国内外の貴重な科学映像作品をデジタルアーカイブ化して全世界に無償配信している科学映像館の運営にあたっては当初から様々な課題があった。そのひとつは映像作品に係る著作権の問題である。著作権法では「総合芸術たる映画作品にあっては、その著作権は製作者に帰属する」と記されている。一方で実際の解釈や運用としては、スポンサーでもある企画者の権限が大きいこともあり業界内で必ずしも統一されていない面もある。そのため当法人は製作者および企画者から作品の使用許諾を得るにあたり交渉や調整に大変な時間と労力を費やしたことも度々であった。作品の権利関係の複雑さも相まって作品フィルムの保管についても曖昧となり、かくして貴重な作品の多くが死蔵化の一途を辿るという、科学技術立国を目指す我が国にとってまことに憂慮すべき状況となっている。さらに製作者の老齢化に伴い、制作活動停止、閉鎖した会社も少くない。その結果、作品は散逸していることもある。

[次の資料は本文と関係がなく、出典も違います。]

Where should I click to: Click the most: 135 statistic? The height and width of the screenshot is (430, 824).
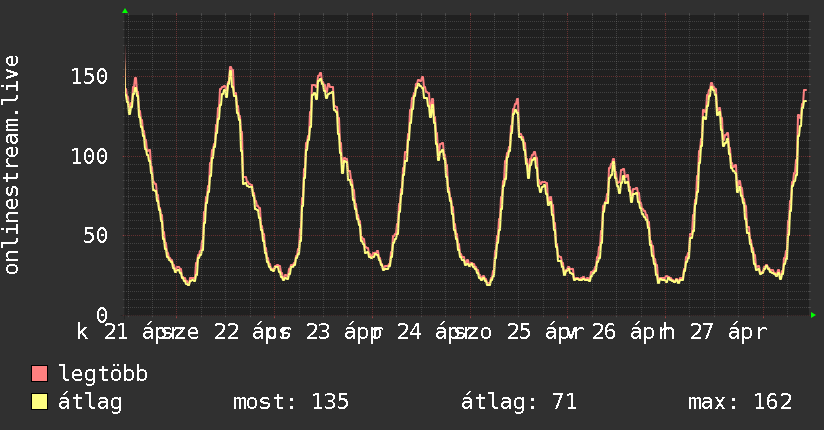tap(291, 402)
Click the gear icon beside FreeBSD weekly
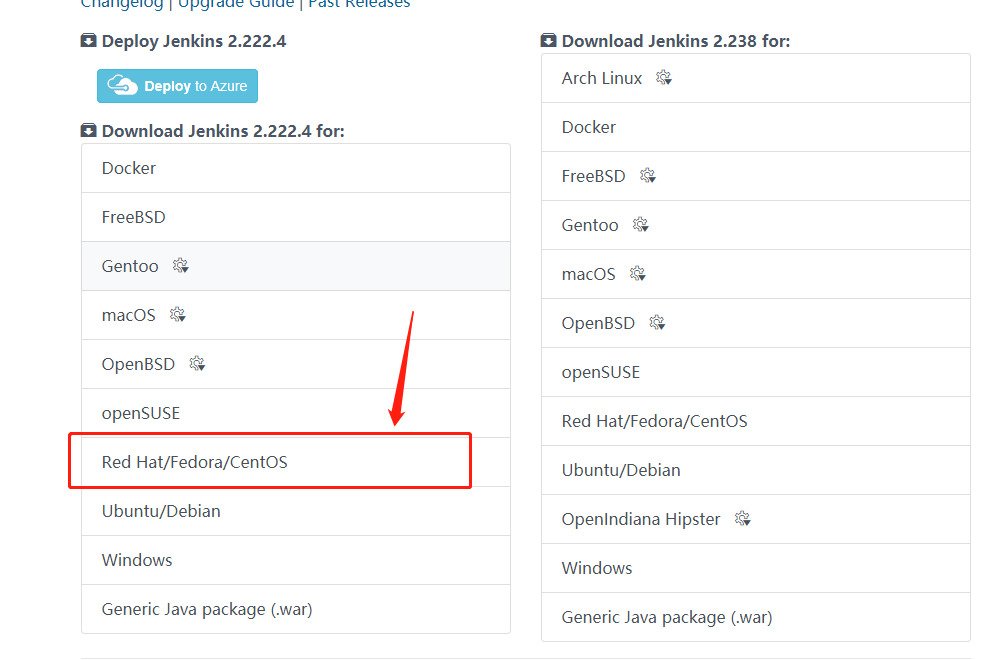 point(647,176)
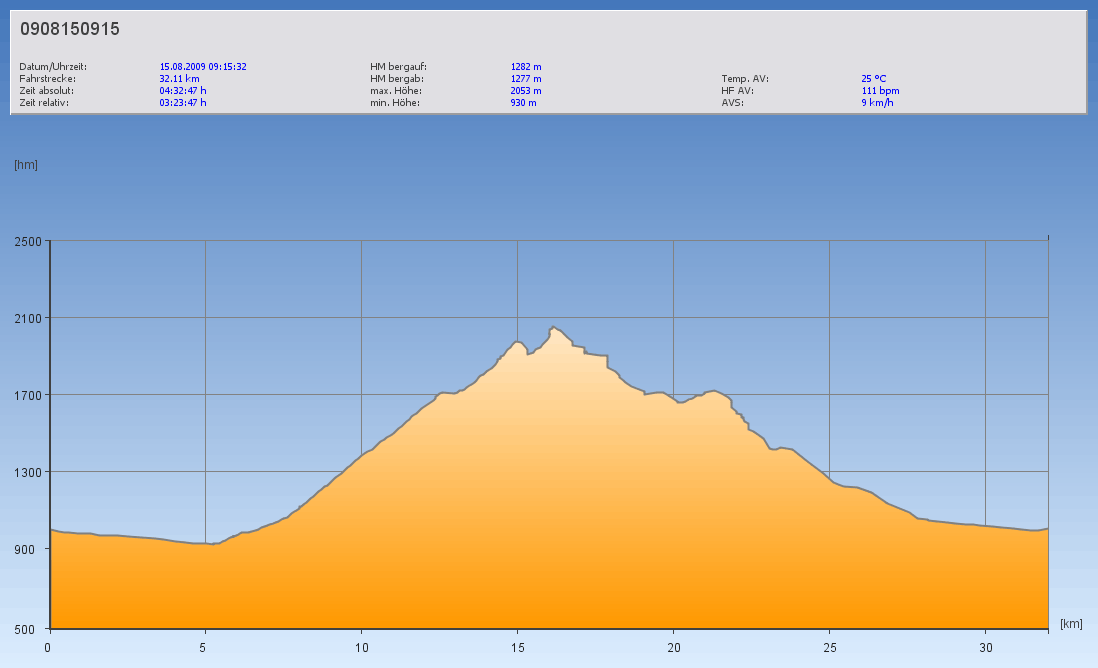1098x668 pixels.
Task: Select the date value 15.08.2009 09:15:32
Action: pos(203,67)
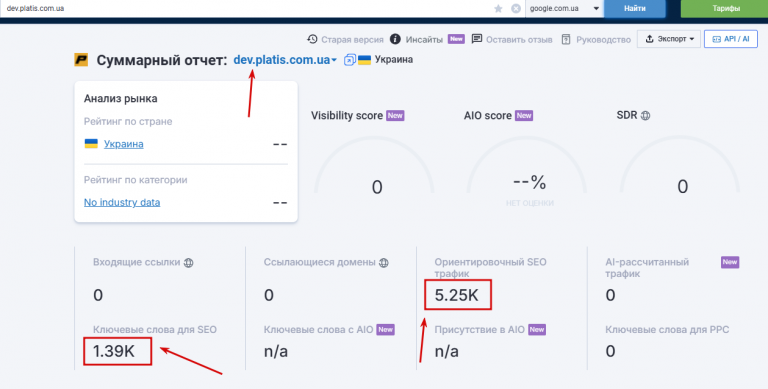The height and width of the screenshot is (389, 768).
Task: Click the guide document icon
Action: tap(566, 40)
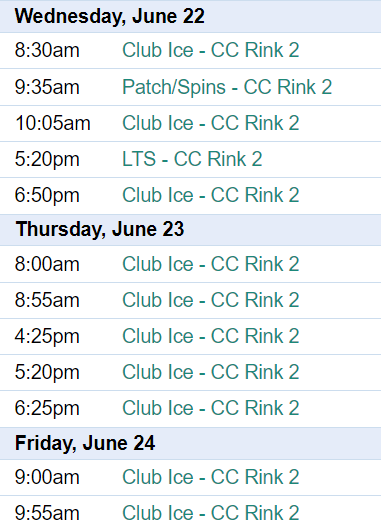The width and height of the screenshot is (381, 529).
Task: Open the Thursday 8:00am Club Ice event
Action: pyautogui.click(x=211, y=264)
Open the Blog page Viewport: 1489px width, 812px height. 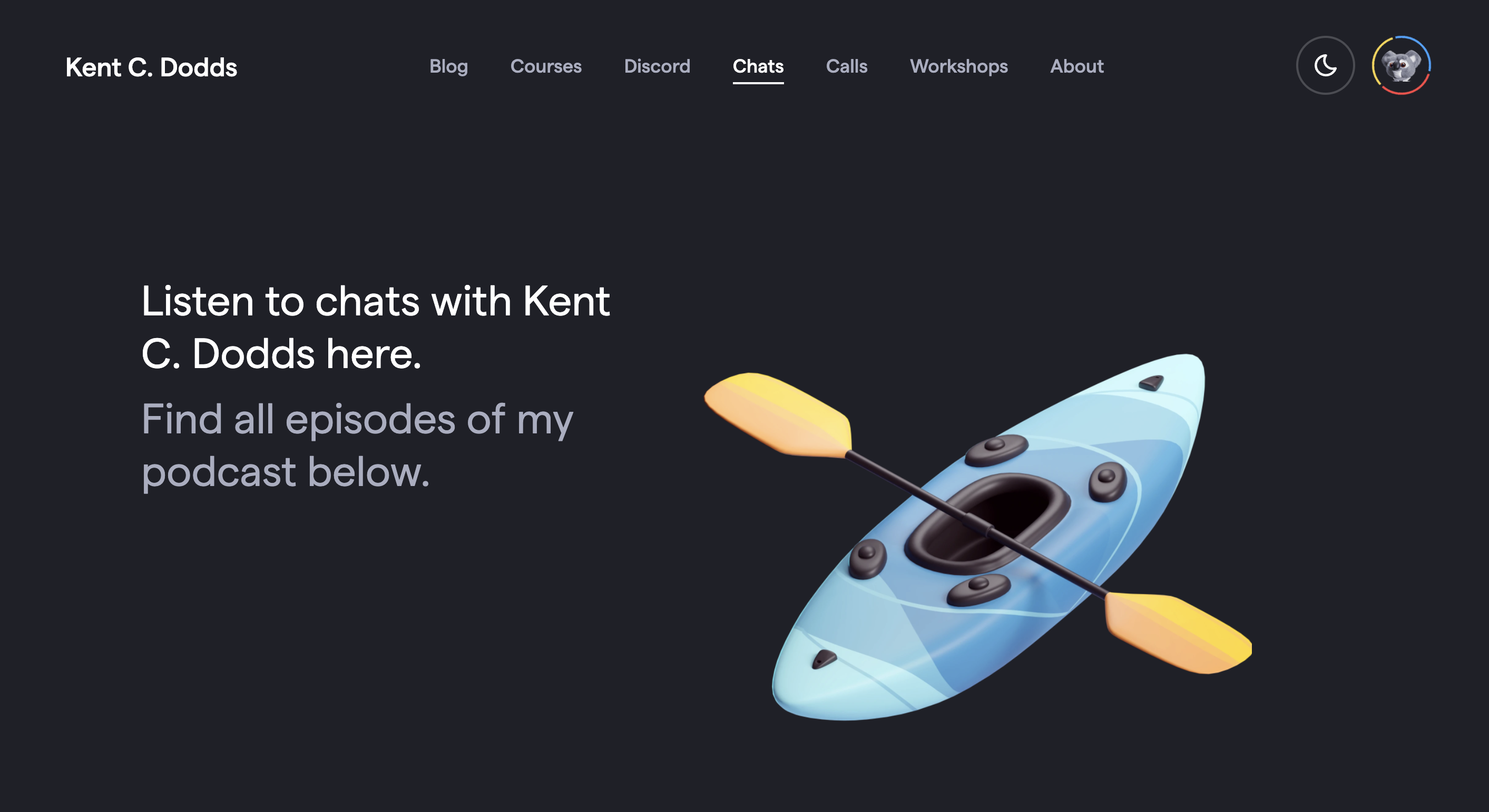click(448, 66)
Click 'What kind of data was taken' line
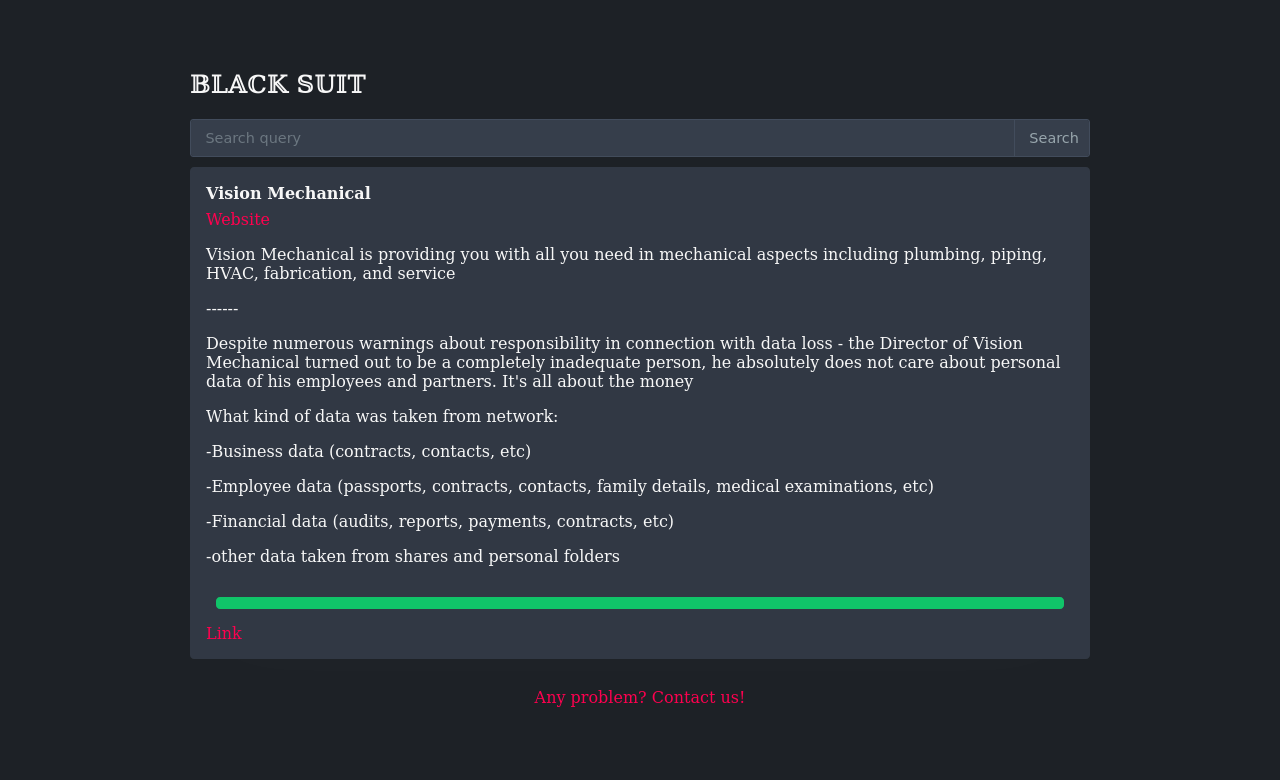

また「税金」が記録映画の保管と共有化にとっても頭が痛い問題となっている。最近では企画者が固定資産税の負担を「手っ取り早く」解決するためか貴重な作品フィルムを廃棄する例が見られるほか、「科学映像館」が著作権者から正式な配信許諾を得たのち、デジタル化処理して配信している作品についても、製作者側の意向を無視して一方的に公開禁止せよとの通達が届けられる例も出てきた。企画者が映像データを廃棄したものとなると企画者側自身も何ら使用することができない。企画者は「損はしない」かも知れないが「誰の得にもならない」状態に落ち着いてしまい、結局貴重な映像は永遠に陽の目を見ることなく忘れ去られることとなる。このような状況を黙って見過ごすことはできない。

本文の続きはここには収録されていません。